Ooooh, I hadn't even considered this! I like it, though - I can remotely activate the compressed air/powder mixture and use something like a small butane lighter as my flame source, then I can do a secondary burn with an installation underneath the dragon to provide the final combustion source. Soooo much safer - I hadn't considered separating the breath and the final ignition. I'll check the flammability options of various inert when massed powders, then, starting with coffee creamer and working my way along.... I'm sure that I'll find something that gives me an impressive poof of flame. (I did mention above that I wasn't so hot on using guncotton, which would definitely get me the fire breath, and that's mostly because of its instability - I love the idea of burning otherwise inert dusts.)

Provided that I insulate the mouth of the beast well, I should even be able to do fire-breath trials without igniting the rest of the head. (Or I can just build some trial heads and test with those - papier-mache is very quick to make and forgiving of this sort of thing.) Thank you all!

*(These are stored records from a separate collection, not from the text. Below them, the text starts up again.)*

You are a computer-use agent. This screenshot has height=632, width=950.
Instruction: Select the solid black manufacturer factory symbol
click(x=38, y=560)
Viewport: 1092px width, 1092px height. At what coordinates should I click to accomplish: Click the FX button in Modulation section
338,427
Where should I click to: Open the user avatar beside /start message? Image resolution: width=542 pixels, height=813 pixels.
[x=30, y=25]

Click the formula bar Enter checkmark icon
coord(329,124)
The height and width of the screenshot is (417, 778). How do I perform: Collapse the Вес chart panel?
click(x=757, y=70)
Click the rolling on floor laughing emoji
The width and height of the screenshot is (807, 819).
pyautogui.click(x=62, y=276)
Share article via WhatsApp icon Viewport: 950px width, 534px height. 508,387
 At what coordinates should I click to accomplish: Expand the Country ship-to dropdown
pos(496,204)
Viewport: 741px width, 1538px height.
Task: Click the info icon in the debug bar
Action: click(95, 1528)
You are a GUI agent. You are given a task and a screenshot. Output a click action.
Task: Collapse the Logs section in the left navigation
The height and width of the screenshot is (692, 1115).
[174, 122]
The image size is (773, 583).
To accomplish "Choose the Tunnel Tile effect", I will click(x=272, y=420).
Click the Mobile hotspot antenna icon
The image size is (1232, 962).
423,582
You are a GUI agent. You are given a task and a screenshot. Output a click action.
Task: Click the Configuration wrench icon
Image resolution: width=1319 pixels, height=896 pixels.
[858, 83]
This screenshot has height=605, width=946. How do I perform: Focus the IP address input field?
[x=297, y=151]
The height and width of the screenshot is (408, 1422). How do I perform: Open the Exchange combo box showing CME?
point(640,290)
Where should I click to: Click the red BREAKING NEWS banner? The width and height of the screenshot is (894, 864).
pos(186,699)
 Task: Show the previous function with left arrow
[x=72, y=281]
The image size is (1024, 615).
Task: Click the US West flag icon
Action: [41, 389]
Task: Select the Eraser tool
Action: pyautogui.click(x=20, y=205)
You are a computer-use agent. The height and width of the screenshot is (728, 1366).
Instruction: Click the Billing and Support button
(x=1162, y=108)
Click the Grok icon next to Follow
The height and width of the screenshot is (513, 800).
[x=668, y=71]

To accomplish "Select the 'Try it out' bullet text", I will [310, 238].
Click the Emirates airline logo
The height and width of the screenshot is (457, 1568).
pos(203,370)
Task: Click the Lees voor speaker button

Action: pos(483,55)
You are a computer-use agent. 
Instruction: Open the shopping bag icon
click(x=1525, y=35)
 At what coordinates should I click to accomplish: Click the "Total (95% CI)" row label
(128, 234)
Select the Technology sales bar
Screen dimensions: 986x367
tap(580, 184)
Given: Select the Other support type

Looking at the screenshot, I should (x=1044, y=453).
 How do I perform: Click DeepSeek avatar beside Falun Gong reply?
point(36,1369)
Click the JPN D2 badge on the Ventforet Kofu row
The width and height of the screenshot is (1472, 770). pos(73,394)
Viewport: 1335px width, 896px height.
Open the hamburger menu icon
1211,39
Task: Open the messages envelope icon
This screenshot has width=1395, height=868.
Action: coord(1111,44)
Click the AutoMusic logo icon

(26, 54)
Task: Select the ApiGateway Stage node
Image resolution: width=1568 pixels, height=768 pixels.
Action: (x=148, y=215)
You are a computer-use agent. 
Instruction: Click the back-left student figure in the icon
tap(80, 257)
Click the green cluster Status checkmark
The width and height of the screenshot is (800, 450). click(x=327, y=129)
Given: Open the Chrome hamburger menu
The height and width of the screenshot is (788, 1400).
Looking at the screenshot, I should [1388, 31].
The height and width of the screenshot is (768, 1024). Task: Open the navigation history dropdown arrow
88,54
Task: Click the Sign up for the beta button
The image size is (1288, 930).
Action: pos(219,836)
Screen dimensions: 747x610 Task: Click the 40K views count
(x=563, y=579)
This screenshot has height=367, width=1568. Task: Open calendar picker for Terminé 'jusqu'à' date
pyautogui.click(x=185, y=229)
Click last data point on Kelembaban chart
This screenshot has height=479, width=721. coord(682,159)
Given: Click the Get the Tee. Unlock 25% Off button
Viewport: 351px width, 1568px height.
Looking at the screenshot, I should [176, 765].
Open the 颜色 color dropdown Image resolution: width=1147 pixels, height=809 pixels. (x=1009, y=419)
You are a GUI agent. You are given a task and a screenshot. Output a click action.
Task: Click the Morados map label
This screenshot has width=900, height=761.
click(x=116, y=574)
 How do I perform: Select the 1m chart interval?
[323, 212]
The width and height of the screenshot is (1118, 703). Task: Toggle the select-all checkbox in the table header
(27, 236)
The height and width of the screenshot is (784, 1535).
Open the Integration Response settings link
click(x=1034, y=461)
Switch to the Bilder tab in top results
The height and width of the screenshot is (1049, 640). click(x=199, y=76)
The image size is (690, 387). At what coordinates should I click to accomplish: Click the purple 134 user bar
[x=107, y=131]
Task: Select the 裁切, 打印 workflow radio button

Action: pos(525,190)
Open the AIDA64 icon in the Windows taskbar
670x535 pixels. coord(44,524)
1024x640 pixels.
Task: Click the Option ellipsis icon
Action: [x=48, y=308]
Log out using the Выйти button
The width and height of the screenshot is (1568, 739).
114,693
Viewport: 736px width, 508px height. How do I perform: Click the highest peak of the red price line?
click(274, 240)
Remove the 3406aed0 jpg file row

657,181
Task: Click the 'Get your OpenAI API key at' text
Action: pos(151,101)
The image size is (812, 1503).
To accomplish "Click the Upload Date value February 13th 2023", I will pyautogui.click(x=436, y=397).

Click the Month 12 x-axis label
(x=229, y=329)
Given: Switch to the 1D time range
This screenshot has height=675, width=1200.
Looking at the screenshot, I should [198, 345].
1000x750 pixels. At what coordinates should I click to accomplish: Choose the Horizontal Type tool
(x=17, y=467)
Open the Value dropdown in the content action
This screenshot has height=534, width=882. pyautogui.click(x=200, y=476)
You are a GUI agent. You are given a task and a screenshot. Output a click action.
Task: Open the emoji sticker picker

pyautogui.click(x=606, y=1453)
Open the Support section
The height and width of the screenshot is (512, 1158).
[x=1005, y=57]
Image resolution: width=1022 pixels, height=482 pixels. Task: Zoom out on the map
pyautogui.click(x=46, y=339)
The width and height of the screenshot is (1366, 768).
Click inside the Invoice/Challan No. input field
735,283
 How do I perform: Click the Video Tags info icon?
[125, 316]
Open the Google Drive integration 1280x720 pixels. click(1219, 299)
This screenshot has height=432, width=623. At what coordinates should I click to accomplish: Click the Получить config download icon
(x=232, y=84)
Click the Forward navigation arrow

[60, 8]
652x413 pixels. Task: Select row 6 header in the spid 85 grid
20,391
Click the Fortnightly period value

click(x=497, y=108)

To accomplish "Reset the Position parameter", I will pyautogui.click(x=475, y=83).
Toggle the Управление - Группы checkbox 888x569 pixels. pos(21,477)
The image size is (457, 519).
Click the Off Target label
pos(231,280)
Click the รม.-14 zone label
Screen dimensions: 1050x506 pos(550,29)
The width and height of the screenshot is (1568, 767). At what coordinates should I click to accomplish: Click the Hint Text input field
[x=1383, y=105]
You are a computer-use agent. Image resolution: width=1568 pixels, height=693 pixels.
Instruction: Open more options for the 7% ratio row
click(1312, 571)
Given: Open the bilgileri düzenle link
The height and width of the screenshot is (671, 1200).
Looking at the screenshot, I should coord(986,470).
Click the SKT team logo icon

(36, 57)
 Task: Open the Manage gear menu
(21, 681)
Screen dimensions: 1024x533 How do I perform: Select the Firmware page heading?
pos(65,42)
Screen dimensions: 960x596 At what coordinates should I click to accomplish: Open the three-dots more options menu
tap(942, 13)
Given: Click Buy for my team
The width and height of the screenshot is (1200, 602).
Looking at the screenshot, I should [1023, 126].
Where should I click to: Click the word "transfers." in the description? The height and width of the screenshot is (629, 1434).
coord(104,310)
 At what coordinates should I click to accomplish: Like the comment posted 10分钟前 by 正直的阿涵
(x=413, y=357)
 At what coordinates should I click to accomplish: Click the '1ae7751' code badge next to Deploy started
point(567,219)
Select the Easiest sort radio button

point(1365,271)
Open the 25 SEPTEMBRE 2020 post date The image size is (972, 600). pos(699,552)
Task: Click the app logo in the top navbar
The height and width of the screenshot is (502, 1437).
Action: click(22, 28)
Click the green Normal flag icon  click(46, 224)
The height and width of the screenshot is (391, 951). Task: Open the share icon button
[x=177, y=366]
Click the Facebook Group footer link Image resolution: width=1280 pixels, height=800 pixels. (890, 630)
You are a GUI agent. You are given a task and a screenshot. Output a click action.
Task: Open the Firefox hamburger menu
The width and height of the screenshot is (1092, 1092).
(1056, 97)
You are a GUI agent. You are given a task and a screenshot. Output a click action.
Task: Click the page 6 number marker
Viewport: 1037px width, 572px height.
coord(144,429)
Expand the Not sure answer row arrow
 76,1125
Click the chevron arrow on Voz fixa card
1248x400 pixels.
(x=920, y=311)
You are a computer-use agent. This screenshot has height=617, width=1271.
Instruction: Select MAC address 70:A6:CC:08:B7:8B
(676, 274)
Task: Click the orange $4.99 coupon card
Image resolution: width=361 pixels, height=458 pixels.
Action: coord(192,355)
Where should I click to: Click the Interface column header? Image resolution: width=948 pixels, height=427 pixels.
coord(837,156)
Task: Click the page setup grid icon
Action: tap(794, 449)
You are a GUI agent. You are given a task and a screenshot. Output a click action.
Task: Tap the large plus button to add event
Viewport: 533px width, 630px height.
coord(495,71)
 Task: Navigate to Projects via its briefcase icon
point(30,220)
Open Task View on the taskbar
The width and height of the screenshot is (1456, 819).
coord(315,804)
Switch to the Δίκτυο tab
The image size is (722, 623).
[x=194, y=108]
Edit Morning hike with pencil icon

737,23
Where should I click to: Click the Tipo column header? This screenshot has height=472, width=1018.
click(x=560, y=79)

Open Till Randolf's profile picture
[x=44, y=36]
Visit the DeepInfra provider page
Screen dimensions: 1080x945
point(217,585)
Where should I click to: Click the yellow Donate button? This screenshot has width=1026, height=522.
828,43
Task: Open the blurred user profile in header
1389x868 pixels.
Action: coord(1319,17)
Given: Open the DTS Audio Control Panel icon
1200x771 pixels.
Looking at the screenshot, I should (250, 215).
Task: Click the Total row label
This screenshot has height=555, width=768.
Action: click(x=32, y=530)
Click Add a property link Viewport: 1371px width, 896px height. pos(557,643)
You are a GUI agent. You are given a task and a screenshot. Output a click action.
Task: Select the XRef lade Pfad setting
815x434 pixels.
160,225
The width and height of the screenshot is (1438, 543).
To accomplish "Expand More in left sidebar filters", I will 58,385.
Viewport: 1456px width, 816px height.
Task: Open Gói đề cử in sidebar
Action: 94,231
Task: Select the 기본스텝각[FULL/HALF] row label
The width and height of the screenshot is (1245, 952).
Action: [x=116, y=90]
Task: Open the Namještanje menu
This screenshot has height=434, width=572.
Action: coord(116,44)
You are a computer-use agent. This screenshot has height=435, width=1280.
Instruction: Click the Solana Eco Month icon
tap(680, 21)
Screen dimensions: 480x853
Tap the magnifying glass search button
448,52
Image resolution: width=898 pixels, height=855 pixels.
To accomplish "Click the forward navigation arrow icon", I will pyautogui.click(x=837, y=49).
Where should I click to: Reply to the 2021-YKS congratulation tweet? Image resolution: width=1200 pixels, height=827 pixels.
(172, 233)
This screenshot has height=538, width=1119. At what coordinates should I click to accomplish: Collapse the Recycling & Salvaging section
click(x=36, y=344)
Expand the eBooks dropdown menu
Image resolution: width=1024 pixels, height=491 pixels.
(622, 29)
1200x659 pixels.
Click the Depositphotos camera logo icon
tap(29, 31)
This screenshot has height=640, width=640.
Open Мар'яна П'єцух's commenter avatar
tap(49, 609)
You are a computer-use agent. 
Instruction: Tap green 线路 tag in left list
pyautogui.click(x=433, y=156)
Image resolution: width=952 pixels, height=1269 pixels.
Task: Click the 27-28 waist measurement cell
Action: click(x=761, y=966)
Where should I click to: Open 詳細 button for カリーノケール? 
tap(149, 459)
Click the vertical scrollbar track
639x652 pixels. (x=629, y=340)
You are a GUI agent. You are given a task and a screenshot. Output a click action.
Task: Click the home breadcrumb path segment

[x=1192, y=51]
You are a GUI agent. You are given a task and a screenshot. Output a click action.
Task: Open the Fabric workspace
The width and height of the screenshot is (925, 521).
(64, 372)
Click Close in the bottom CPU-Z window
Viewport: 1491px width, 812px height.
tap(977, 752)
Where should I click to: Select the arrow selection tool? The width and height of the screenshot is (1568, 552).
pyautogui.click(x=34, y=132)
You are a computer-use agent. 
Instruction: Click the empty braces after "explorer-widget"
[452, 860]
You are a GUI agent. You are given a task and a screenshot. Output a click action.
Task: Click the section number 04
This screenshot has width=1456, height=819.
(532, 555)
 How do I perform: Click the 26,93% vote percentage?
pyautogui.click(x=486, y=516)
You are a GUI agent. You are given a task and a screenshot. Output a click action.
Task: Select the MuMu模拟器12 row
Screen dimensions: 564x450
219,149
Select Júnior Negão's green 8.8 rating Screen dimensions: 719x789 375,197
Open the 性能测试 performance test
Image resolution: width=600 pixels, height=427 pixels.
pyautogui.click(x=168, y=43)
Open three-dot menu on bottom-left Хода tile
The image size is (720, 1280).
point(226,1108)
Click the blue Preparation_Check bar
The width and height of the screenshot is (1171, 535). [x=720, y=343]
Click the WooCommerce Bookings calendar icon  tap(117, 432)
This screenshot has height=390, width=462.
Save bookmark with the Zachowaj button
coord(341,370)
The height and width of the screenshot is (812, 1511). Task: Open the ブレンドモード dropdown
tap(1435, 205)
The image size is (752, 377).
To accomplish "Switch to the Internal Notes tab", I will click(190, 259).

*To Gafftaper*: this whole effect _scares the living crud out of me as well_. I was originally pyro-licenced in Canada and the laws here in Ecuador are so much more lax, and with something as large as this there are so many possibilities for it to go wrong in very bad ways. I'm going to do some trials with the powder, and if I can't get it to go satisfactorilly, I'll be resigning from the show but not before I advise the other pyros in my area of exactly what's going on and exactly why I'm quitting. I'm known down here for being less loco than most other techs. Bottom line? I don't want to be in any way responsible for anybody getting hurt - it's fine to risk my own life and safety (since I know what I'm doing and can take precautions), but I ABSOLUTELY WILL NOT RISK THE LIVES OF OTHERS. On the other hand, if I can get it so that it works as safely as possible for this sort of thing, I'll post photos of the final effect for posterity's sake if nothing else.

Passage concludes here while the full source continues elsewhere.